As Philadelphia prepares for a four-day convention in the heat of July, some residents are recalling another convention forty years ago and hoping that news will be made by politicians rather than CDC officials. The American Legion convention of July 21-24, 1976, where over 200 people were sickened and 34 died, is now remembered for sparking the first public health crisis covered by modern mass media.
In an opinion piece for the Philadelphia Inquirer, Marc Weingarten of Locks Law Firm discusses the discovery of the disease and its implications on public health funding and research. The suffering of those who attended the American Legion convention, which gave its name to Legionnaires’ disease, was not all in vain. The outbreak tested our public health infrastructure and led to some improvements:
We now have the framework for better teamwork between laboratory scientists and epidemiologists. We also have the template for stronger cooperation and coordination among federal, state, and local health departments as well as 24/7 coverage for some agencies. We have seen more rigorous inspection codes as well as stronger sanitation techniques and climate control. And we have learned that the best way to prevent Legionnaires’ disease is to keep water clean through the use of chemical agents or temperature control.
Though the disease has now been named, classified, studied, and made known to doctors and the public, it still poses a significant risk. Legionnaires’ disease presents a deadly risk to vulnerable sections of the population and is often misdiagnosed as pneumonia.
Research into Legionnaires’ has significantly advanced our knowledge of how the disease can be prevented. Now is the time for legislation to put this knowledge into practice. By requiring business and property owners to test for Legionella bacteria, we can stop Legionella infection before it happens. Dr. Charles Haas, a professor of environmental engineering at Drexel University, has made a strong case for national legislation that would require sources of aerosolized water to be tested for Legionella.

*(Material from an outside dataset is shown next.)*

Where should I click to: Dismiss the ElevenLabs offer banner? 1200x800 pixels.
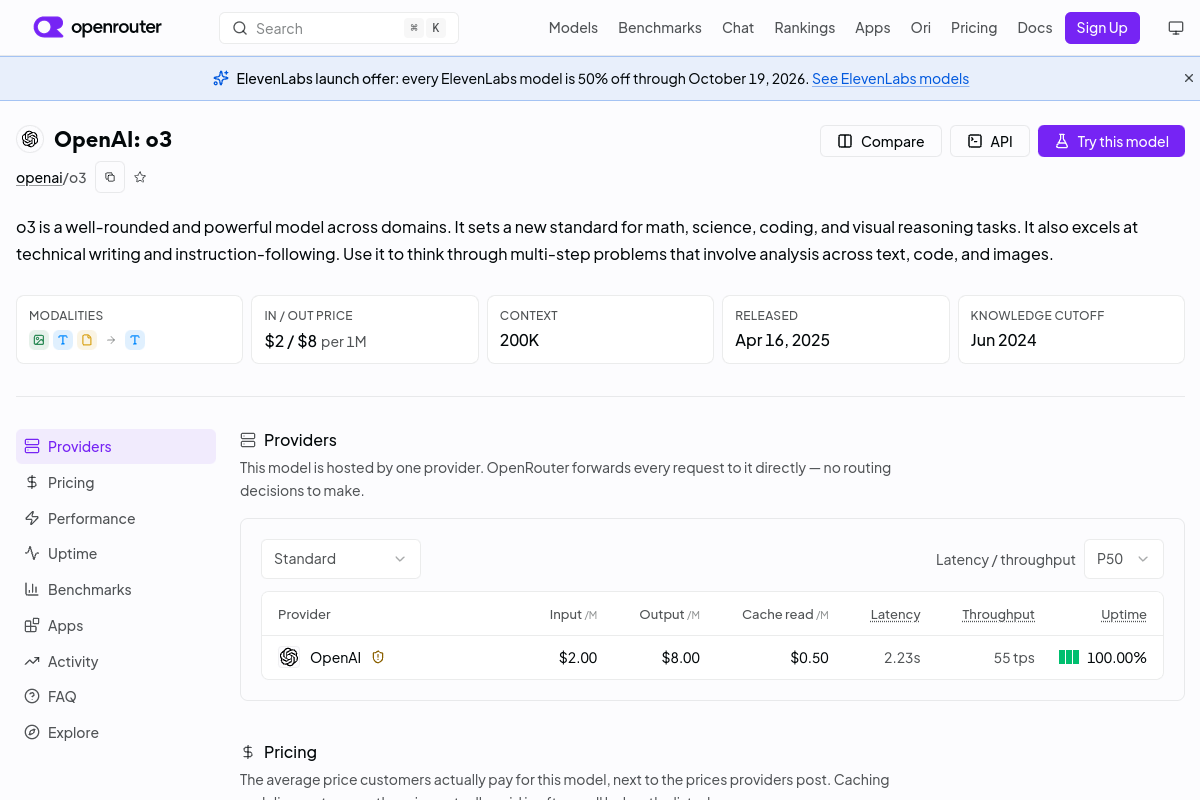pos(1189,78)
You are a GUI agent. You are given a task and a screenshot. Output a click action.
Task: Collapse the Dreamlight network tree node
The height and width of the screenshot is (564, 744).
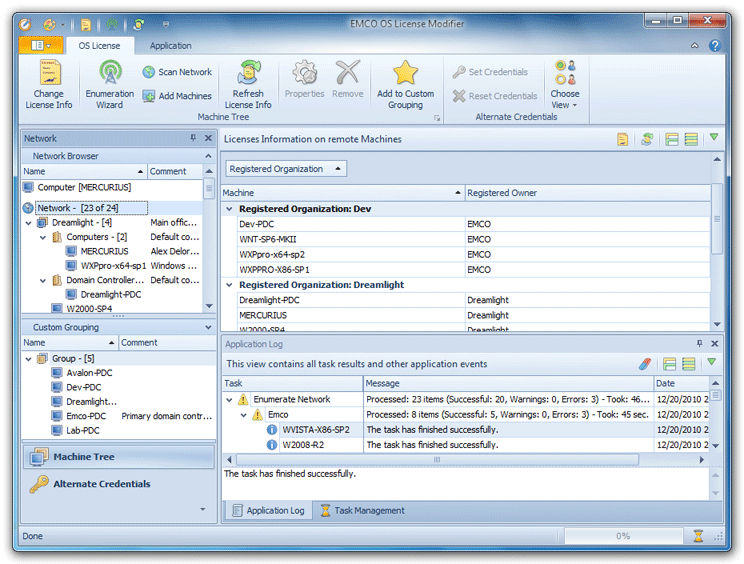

A Safe Breathing Water Act would include closer control of distribution systems and building piping, as well as restrictions on how systems with the potential to generate large volumes of aerosol are managed. It would also require licensing those who are responsible for maintaining water quality in large buildings. And buildings, with licensed operators, could be allowed to engage in local treatment without being considered public water systems.